Questi temi sono, come dicevo, ancora poco conosciuti nell'opinione
pubblica italiana; ma mi accorgo che quando li affronto, quando
pongo il problema del “mito del bravo italiano”
e dei crimini degli italiani, nel fascismo, in Africa e nella
Seconda guerra mondiale, gli studenti mostrano grande interesse
e coinvolgimento. Si tratta di temi che generalmente non affrontano
a scuola e che in qualche modo percepiscono essere stati loro
sottaciuti.
C'è stata, lo scorso anno, una traduzione in lingua
inglese, in America. Segno tangibile di un'importante attenzione
all'estero.
La traduzione del mio libro presso Princeton University Press
ha segnato un nuovo interesse americano, e spero nel tempo internazionale,
per gli italiani e la Shoah e per il volto oscuro del fascismo.
Ci sono state parecchie recensioni: da “Newsweek”,
all'“Economist”, al “Times of Israel”,
per citare importanti testate.
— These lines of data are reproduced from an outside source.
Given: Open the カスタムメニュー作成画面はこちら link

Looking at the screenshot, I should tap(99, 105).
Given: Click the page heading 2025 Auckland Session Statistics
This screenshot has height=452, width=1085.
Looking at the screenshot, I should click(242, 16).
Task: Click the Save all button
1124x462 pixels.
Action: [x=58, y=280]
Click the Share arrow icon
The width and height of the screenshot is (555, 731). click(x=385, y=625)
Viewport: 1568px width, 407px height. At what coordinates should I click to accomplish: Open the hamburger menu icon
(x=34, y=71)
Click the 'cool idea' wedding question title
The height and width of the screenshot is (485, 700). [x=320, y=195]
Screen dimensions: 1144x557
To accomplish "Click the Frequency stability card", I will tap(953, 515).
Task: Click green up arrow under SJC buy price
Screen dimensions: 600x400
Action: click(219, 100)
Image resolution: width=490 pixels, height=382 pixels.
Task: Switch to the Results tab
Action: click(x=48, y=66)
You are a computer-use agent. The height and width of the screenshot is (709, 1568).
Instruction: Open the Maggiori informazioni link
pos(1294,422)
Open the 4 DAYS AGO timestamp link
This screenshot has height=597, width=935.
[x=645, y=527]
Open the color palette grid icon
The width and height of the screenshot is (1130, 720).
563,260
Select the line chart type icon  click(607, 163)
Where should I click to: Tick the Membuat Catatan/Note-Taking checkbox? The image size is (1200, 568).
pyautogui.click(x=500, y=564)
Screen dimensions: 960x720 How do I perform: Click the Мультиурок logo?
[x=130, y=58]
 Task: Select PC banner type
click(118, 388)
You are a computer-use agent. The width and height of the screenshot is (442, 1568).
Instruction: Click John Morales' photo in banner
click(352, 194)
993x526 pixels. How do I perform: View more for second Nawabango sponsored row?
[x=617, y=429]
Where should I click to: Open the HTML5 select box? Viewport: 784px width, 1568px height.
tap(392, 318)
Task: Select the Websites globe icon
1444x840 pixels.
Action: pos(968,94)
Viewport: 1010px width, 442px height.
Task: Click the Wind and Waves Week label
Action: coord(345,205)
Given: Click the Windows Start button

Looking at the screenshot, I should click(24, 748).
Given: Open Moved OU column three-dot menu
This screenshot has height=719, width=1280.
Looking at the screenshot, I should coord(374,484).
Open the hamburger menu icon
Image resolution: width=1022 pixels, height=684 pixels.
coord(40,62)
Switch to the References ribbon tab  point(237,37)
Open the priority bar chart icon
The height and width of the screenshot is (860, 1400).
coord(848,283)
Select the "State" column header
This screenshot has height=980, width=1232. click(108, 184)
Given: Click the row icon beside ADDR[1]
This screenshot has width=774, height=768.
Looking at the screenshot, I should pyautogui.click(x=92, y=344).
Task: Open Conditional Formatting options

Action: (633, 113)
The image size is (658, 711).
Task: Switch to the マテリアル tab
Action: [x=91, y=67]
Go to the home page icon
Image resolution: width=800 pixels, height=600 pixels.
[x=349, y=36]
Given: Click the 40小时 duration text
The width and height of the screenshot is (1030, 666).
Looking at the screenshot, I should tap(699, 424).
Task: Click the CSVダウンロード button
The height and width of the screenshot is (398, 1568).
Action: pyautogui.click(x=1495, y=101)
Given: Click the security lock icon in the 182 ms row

Credo che gli americani in particolare
si cullino ancora in una rappresentazione benevola del fascismo
e che questo libro li prenda in contropiede. Inoltre c'è
stata la coincidenza del rigurgito elettorale e politico delle
destre, che ha posto nuovi interrogativi sul passato dell'Italia.
La tua ricostruzione storica si focalizza soprattutto
su tre città: la tua Venezia, Brescia e Firenze. Spiegaci
perché.
Ho scelto di raccontare le deportazioni: cioè gli arresti
di ebrei (quasi ottomila), compiuti in circa la metà
dei casi da italiani (volontari del partito fascista, forze
di polizia in particolare carabinieri, ecc.), ma anche le spoliazioni
di beni ebraici, il tema della delazione, le campagne di stampa
ferocemente antisemite, leggendo queste vicende attraverso l'analisi
di casi locali.
Sono per così dire delle microstorie che raccontano ora
per ora cosa avviene in alcuni centri italiani: come singole
società vengono trasformate dal genocidio; come l'apparente
normalità prosegua, sia anche lacerata dall'odio, da
un'estrema violenza, da vendette, regolamenti di conti, “spiate”.
Tutto ciò è meglio percepibile e interpretabile
attraverso studi locali, fondati su ricerche archivistiche mie
e di altri.
Tremendo nella sua verità l'ultimo capitolo: “Amnistie,
rimozioni, oblio”, tra poliziotti mai processati e fascicoli
scomparsi dagli archivi...
Uno dei grandi temi che ho solo iniziato ad affrontare è
in effetti la cosiddetta “mancata Norimberga italiana”,
il fatto che non si siano fatti i conti giudiziari con queste
vicende, i responsabili non siano stati giudicati e puniti.
Ciò ha creato anche un notevole vuoto conoscitivo su
quello che avvenne. Pesò molto anche l'amnistia Togliatti
del 1946, che cancellò migliaia di processi per crimini
fascisti, in nome della pacificazione nazionale.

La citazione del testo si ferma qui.